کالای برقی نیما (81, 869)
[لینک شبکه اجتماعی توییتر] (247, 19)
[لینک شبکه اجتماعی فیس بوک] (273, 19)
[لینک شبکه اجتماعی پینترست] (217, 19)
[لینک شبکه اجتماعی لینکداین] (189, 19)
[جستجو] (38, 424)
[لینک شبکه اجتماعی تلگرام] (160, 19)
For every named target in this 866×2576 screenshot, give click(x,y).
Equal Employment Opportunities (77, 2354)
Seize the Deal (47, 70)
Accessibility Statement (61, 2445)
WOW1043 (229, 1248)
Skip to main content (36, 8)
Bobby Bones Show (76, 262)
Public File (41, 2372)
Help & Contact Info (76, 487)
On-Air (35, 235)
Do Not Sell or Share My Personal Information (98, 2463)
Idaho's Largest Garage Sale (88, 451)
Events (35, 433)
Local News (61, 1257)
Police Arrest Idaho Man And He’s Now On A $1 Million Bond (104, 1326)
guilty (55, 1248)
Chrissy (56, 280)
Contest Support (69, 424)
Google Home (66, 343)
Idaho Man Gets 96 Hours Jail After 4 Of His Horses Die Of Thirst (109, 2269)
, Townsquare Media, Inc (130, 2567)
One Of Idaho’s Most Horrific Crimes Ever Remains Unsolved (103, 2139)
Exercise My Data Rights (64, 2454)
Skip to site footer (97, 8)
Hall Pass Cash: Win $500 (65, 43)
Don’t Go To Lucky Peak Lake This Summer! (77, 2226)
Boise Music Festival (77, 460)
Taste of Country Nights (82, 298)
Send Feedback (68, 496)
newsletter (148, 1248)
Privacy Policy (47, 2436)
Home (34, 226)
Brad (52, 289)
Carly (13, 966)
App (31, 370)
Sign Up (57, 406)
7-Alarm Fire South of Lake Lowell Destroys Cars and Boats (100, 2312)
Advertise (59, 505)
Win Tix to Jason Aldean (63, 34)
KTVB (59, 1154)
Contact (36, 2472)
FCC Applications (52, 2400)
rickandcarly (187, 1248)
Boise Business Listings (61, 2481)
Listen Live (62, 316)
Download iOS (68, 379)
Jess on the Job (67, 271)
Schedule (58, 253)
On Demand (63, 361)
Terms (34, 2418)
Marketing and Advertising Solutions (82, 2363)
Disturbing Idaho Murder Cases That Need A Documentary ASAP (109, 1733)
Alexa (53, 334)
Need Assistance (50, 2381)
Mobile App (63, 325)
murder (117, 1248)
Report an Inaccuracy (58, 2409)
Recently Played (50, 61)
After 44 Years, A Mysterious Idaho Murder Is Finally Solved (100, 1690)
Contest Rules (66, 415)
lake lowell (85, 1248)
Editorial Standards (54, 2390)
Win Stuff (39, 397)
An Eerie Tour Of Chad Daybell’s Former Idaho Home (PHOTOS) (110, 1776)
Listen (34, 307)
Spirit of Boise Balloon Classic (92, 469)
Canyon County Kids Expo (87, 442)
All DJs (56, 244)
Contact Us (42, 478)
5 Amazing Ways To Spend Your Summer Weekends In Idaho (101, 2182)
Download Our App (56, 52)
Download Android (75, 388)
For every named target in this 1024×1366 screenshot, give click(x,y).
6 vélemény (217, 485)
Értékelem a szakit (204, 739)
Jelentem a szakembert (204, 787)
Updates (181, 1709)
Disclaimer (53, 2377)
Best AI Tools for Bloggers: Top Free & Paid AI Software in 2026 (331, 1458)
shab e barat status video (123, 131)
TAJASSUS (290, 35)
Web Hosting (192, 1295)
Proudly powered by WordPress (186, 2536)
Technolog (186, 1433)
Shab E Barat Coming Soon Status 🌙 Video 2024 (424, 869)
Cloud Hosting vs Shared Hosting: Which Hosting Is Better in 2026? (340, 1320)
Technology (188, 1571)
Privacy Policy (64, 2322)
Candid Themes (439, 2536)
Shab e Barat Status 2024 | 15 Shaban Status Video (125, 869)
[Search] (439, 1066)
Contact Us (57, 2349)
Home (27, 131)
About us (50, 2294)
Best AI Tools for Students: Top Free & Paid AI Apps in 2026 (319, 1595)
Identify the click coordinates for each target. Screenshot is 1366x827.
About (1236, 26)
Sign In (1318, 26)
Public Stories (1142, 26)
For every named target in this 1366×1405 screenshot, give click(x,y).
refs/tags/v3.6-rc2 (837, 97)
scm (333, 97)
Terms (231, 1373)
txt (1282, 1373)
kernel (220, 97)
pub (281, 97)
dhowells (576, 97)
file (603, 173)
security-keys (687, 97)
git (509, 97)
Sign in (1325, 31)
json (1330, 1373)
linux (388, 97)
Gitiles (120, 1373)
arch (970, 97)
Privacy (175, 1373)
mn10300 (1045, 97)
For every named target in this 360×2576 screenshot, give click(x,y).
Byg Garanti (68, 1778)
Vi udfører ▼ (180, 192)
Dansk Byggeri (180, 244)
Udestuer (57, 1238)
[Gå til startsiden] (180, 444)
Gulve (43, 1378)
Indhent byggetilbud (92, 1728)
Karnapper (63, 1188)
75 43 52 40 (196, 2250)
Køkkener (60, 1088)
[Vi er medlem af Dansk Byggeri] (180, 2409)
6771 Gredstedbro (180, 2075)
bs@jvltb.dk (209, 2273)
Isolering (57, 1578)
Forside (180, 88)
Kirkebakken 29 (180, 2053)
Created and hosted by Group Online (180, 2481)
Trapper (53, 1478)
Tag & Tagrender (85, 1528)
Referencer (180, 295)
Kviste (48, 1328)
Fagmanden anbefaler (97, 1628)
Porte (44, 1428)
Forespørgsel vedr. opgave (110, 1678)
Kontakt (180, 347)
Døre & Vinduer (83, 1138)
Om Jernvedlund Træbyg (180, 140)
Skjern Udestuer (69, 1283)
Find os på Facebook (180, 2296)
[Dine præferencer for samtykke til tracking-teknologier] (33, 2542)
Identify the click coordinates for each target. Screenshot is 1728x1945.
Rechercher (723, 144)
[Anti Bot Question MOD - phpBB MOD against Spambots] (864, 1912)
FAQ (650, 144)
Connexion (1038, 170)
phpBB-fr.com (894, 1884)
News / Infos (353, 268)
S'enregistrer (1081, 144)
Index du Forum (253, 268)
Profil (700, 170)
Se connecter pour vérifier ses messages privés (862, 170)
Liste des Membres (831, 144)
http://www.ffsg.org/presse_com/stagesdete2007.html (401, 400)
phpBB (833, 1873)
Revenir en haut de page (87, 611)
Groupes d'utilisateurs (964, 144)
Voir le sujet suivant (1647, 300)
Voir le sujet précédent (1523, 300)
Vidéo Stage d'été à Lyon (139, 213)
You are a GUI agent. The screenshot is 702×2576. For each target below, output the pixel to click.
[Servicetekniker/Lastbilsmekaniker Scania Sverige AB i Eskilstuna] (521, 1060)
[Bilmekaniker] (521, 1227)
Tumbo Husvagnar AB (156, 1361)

**Task prompt:**
Set down only the lines above that fall between the line holding "Events (35, 433)" and the line holding "Contact (36, 2472)", inclusive, keeping each exact.

**Completed exercise:**
Events (35, 433)
Local News (61, 1257)
Police Arrest Idaho Man And He’s Now On A $1 Million Bond (104, 1326)
guilty (55, 1248)
Chrissy (56, 280)
Contest Support (69, 424)
Google Home (66, 343)
Idaho Man Gets 96 Hours Jail After 4 Of His Horses Die Of Thirst (109, 2269)
, Townsquare Media, Inc (130, 2567)
One Of Idaho’s Most Horrific Crimes Ever Remains Unsolved (103, 2139)
Exercise My Data Rights (64, 2454)
Skip to site footer (97, 8)
Hall Pass Cash: Win $500 (65, 43)
Don’t Go To Lucky Peak Lake This Summer! (77, 2226)
Boise Music Festival (77, 460)
Taste of Country Nights (82, 298)
Send Feedback (68, 496)
newsletter (148, 1248)
Privacy Policy (47, 2436)
Home (34, 226)
Brad (52, 289)
Carly (13, 966)
App (31, 370)
Sign Up (57, 406)
7-Alarm Fire South of Lake Lowell Destroys Cars and Boats (100, 2312)
Advertise (59, 505)
Win Tix to Jason Aldean (63, 34)
KTVB (59, 1154)
Contact (36, 2472)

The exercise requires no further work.